A brief history of video game consoles

By: Max Zaleski. Infographic: Patrick W. Zimmerman


Kids these days have it too easy. But so did I. And so did my mother.

Starting in the 1960s, the postwar boom in consumer freedom of choice began to spread into the realm of pop culture. The expanding music industry, the Hollywood machine, and the lively radio markets were all about giving Americans choice about how they wanted to spend their time – between wars, of course. The 1970s brought about a period of rapid technological advancement in the field of computing and information systems. These included Liquid Crystal Displays (LCD), crude digital cameras, and advancements in computing power with microprocessors becoming more of necessity. With all this technical know-how beginning to burst at the seams, it was only a matter of time until someone would put together a way to gloriously waste more time than ever. Thank you, Ralph Baer.

Imagine back to the groovy days of bell bottom jeans, psychedelic music, and Kubrick’s A Clockwork Orange; 1971. That year, the first major game, Computer Space, is released by Nolan Bushnell and Ted Dabney, in partnership with Syzygy Engineering. While not the first video game, Computer Space was the first widely available arcade machine that blew the doors open for arcade gaming in the 1970s throughout the 1980s. With behemoths like Pong, Defender, Pac Man, and Space Invaders – by 1981, the US Arcade Gaming market raked in around $8 billion – that’s a LOT of quarters (32 billion plays, minus however many the machines ate).

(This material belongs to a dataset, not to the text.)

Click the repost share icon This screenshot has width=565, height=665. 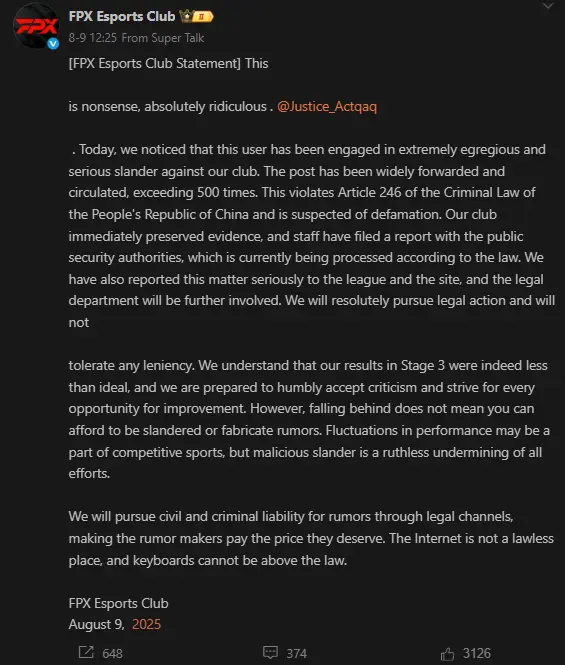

A latecomer to the media landscape, gaming was already at a disadvantage competing with television, film, radio, music, and print. Gaming was dismissed as a waste of time and money, rotting the brains of the youth harder than the acid that was being given to army professionals in the 50s and 60s. However, given the freedom with which those nerds were spending quarters, a lot of companies started to pay attention. How could they get these kids hooked? How could they get them to pay for games even when they weren’t at the arcade?


Click infographic to enlarge.
Click here for full interactive dashboard.


Early home consoles

While home console gaming had been tried before, with the likes of the Magnavox Odyssey, the Telstar, and Home Pong – these consoles were just the first tentative steps towards creating a new market. With only a handful of games, fans still flocked to the local arcade to play their favorites. Atari, Magnavox, Mattell, and Coleco would soon flood the market with different home consoles that attracted children and adults alike (most famously the Atari 2600) – you could play your favorite arcade games from the comfort of your own home. Unfortunately, home consoles would soon bite off more than the market could chew and have one of the worst industry crashes in history – dubbed the Great Video Game Crash of 1983. A lot of factors went into the crash; mostly the over-saturation of home consoles, the lack of quality assurance from developers, and a glut of cheap, rushed ports of arcade games. Famously, E.T., often cited as the worst game ever made was one of the major tipping points in the console bubble crash.

While the gaming bubble had burst, there was a savior on horizon – a toy company turned tech giant named Nintendo (you may have heard of it).


Nintendo to the rescue!

While the 1985 United States gaming industry was hemorrhaging money from every orifice, business dropping to just 3.13% of 1983 levels, Nintendo was planning to market its Famicom system (released in 1983 in Japan) in the ensuing vacuum. With detailed graphics, an affordable price point, and a vast amount of new games – North America got its Famicom, renamed the NES (Nintendo Entertainment System), in 1985. North America was entering the 2nd age of video games. And it was going to be massive. While the 1980s were tumultuous for most companies, Nintendo reigned supreme dominating the market among children with titles like Super Mario Bros, Donkey Kong, and Punch-Out. At the same time, the kids from the arcade era were growing up and they had no interest in giving up the habit. With titles such as The Legend of Zelda, Metroid, and the brutal Mega Man series, the NES had gained a footing with the adults of the era. With very little competition in the States, brushing off challengers such as Atari and SEGA, Nintendo continued its dominance throughout the rest of the 80s, introducing a handheld device that would revolutionize the industry and change the way games were being viewed by the masses.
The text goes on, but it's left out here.